The male goldeneye adds a bright note to a winter’s day birdwatching along our coastal waters, lakes, reservoirs and rivers, with its radiant amber eye, iridescent green-black head and crisp black and white body, what a joy. The female having a chestnut brown head, grey back and tail, with white underparts looks very different, but the distinctive shape of the head is her give away. Large numbers of these delightful diving-ducks start to arrive from Scandinavia in the autumn and stay until the spring.
You may be forgiven if you think its Latin genus ‘Bucephala’ is derived from the colour of its piercing yellow eyes, but you would be wrong. The name originates from Ancient Greek “bonkephalos”, a reference to the shape of its bulbous head.

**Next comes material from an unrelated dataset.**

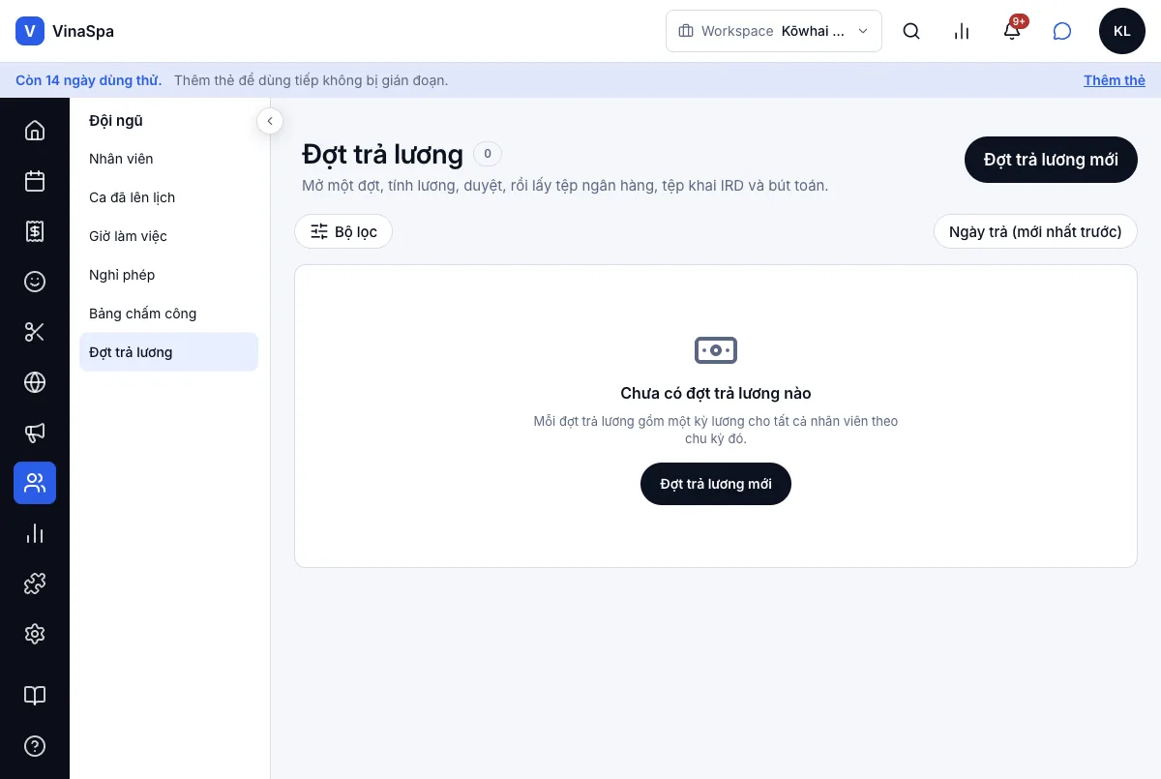This screenshot has height=779, width=1161.
Task: Collapse the Đội ngũ side panel
Action: pyautogui.click(x=270, y=121)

The goldeneye is a rare breeding species in Britain and Ireland, a handful of pairs have bred in the Highlands since 1970. They nest in trees, up to 12metres high, using natural crevices or holes and will readily take to a purposely constructed nest-box. At the end of her 30-day incubation, the female will stand at the bottom of the nest-tree calling to the newly hatched young, encouraging them to jump from the nest-hole in a giant leap. One after the other, as many as 8 or 9, downy chicks tumble to the ground unharmed, but their intrepid journey to water is about to begin. A journey where they will face frequent danger both from predators on the prowl looking for a meal to feed their own young and the risk of getting lost in thick woodland undergrowth. A journey that often causes a high mortality in the first 2 weeks of life.
Each spring most of us look forward to seeing blue or great tits checking out the suitability of the nest-boxes we provide in our gardens. A lucky few may even have the handsome redstart or pied flycatcher taking up residence. Where we live in Strathspey, spring is later and by mid-May we eagerly await the arrival of the goldeneye to visit a nest-box in our garden, what an auspicious place to live!